Capitol Card Check Tricks

Katy Grimes: This column first appeared in the April 24, 2011 edition of the San Francisco Examiner.

Last week Assembly Speaker John Perez suspended the public notice rule for legislative hearings, allowing an Assembly committee to conduct a surprise hearing on a “card check” bill, and voted to pass it to the next committee. That is not the only sleight of hand going on in the quest to eliminate the secret ballot for union representation.

In card check elections, workers can be intimidated and coerced into signing a “card” saying that they want union representation. The election is not held using the secret ballot — workers must sign the cards publicly. After a majority of the cards are signed and the employee’s vote has been made known to the union, if more than 50 percent of the cards are signed, employees are then required to join the union.

What’s most egregious is that the union pushing the election does not have to disclose to the employees that the purpose of acquiring their signatures means a vote for unionization, and cards can be signed up to one year in advance of use. Many have questioned the real intent behind this provision.

Senate President Pro Tem Darrell Steinberg, a Sacramento Democrat and former lawyer for the California State Employees Association, has authored SB 104, a third attempt at legalizing card-check elections for agriculture workers.

“SB 104 does not eliminate the secret ballot — it just adds the new option to the secret ballot process,” Steinberg representative Charles Wright said.

Opponents have continued to challenge that claim, noting that no election has to be held if more than 50 percent of the cards are signed by farm workers. Even proponents of the bill have acknowledged that garnering 51 percent of the signed cards is enough to nix an election by secret ballot.

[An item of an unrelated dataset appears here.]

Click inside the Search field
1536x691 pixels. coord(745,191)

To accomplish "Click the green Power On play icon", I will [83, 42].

The bill would allow a labor organization to fill out all of the information contained in a representation card, except for the employee’s signature. And, the labor board is allowed to “ignore discrepancies” between the employee’s name card and the employee’s name on the employer’s list.

Additionally, the bill unfairly imposes hefty penalties against employers, but not against unions, for intimidation. And while there is a need for balance regarding unfair labor practices, both sides should receive penalties if found guilty.

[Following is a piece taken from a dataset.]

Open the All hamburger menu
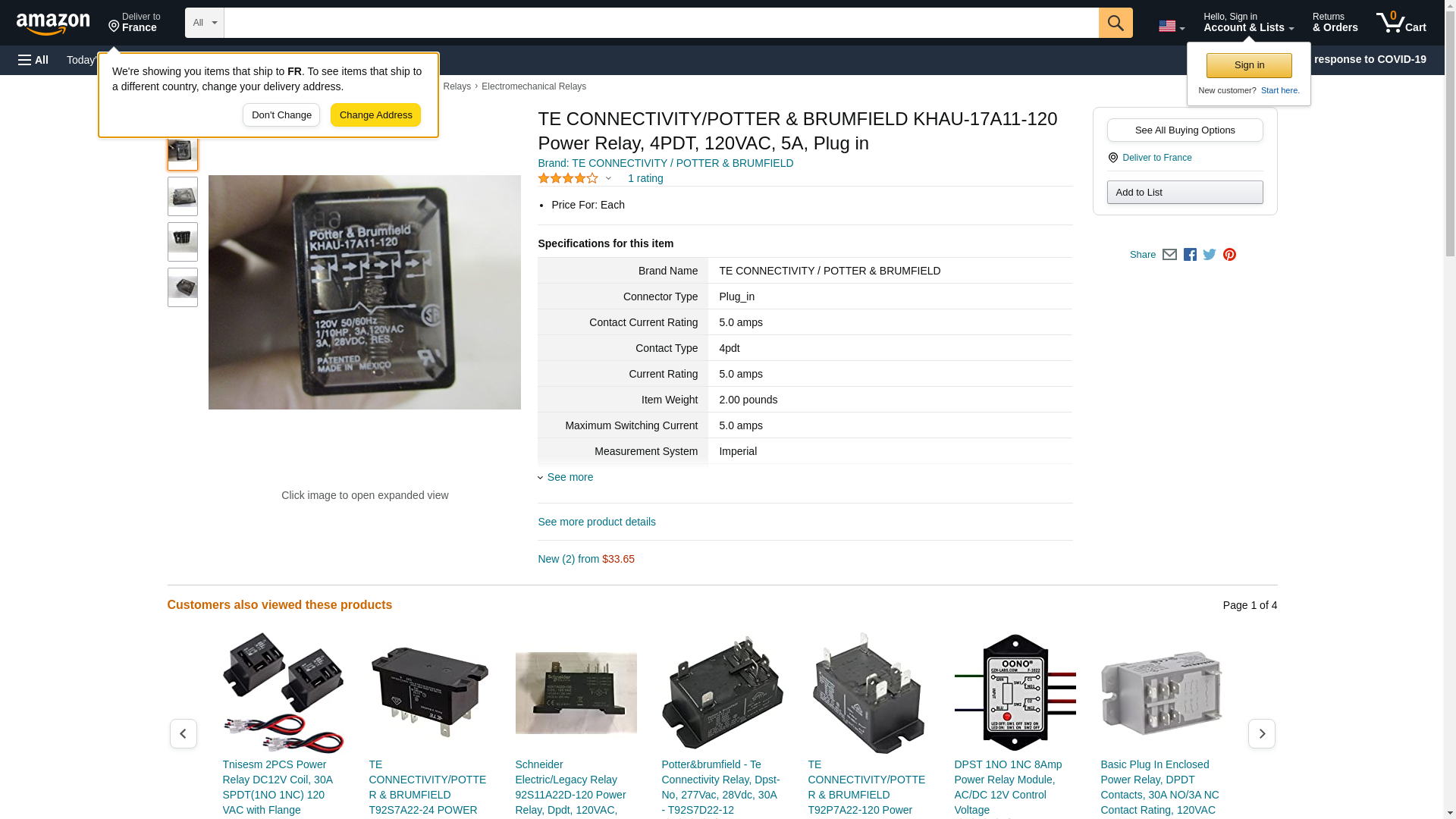Screen dimensions: 1456x819 (33, 60)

One apparent motive for Steinberg’s bill probably has more to do with declining labor union membership in California’s private sector. Supporters hope that the measure will bolster card-check actions against private-sector employers across the country. That is doubtless the justification for defiling the secret-ballot process.

Former governor Arnold Schwarzenegger vetoed two previous card-check bills. Supporters of SB 104 are counting on Gov. Jerry Brown to sign this one. Before taking action, the governor should recall the views of Cesar Chavez, who died in 1993 but remains a hero to California farm workers.

Cesar Chavez supported the secret ballot for union representation, testified a farm worker who knew Chavez at a recent hearing on SB 104. Assemblywoman Mariko Yamada, a Davis Democrat, responded that Chavez would have supported SB 104. Clearly, Sacramento legislators are so obsessed with eliminating the secret ballot they won’t even let Cesar Chavez cast a vote.